TASK PROMPT: Can you reproduce every one of the records below word for word, changing nothing?

Records from a dataset:
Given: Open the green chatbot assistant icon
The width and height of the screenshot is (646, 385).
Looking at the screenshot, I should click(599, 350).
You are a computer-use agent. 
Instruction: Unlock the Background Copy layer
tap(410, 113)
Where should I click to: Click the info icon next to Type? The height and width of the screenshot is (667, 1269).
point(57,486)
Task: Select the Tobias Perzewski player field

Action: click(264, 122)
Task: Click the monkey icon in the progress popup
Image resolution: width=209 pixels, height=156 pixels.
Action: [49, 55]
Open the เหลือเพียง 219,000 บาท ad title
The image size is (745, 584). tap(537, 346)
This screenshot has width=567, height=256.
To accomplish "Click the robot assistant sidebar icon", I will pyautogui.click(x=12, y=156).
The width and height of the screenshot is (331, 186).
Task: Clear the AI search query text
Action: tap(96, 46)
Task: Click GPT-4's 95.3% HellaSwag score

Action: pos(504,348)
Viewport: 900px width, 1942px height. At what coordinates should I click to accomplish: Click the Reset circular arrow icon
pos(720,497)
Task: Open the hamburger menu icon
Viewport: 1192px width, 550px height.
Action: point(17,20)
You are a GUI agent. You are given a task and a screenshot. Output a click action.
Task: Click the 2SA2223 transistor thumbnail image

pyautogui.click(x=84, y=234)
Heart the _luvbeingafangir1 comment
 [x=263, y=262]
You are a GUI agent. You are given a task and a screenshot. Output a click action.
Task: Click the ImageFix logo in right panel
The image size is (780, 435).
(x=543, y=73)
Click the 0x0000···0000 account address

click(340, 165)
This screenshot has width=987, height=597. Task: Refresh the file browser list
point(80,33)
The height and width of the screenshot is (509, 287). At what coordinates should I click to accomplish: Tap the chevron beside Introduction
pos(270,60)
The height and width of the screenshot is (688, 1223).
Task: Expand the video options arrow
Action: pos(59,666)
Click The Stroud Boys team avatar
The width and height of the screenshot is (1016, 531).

ANSWER TO THE TASK:
Given: Open the green chatbot assistant icon
The width and height of the screenshot is (646, 385).
Looking at the screenshot, I should click(599, 350).
You are a computer-use agent. 
Instruction: Unlock the Background Copy layer
tap(410, 113)
Where should I click to: Click the info icon next to Type? The height and width of the screenshot is (667, 1269).
point(57,486)
Task: Select the Tobias Perzewski player field

Action: click(264, 122)
Task: Click the monkey icon in the progress popup
Image resolution: width=209 pixels, height=156 pixels.
Action: [49, 55]
Open the เหลือเพียง 219,000 บาท ad title
The image size is (745, 584). tap(537, 346)
This screenshot has width=567, height=256.
To accomplish "Click the robot assistant sidebar icon", I will pyautogui.click(x=12, y=156).
The width and height of the screenshot is (331, 186).
Task: Clear the AI search query text
Action: tap(96, 46)
Task: Click GPT-4's 95.3% HellaSwag score

Action: pos(504,348)
Viewport: 900px width, 1942px height. At what coordinates should I click to accomplish: Click the Reset circular arrow icon
pos(720,497)
Task: Open the hamburger menu icon
Viewport: 1192px width, 550px height.
Action: point(17,20)
You are a GUI agent. You are given a task and a screenshot. Output a click action.
Task: Click the 2SA2223 transistor thumbnail image

pyautogui.click(x=84, y=234)
Heart the _luvbeingafangir1 comment
 [x=263, y=262]
You are a GUI agent. You are given a task and a screenshot. Output a click action.
Task: Click the ImageFix logo in right panel
The image size is (780, 435).
(x=543, y=73)
Click the 0x0000···0000 account address

click(340, 165)
This screenshot has width=987, height=597. Task: Refresh the file browser list
point(80,33)
The height and width of the screenshot is (509, 287). At what coordinates should I click to accomplish: Tap the chevron beside Introduction
pos(270,60)
The height and width of the screenshot is (688, 1223).
Task: Expand the video options arrow
Action: pos(59,666)
Click The Stroud Boys team avatar
The width and height of the screenshot is (1016, 531).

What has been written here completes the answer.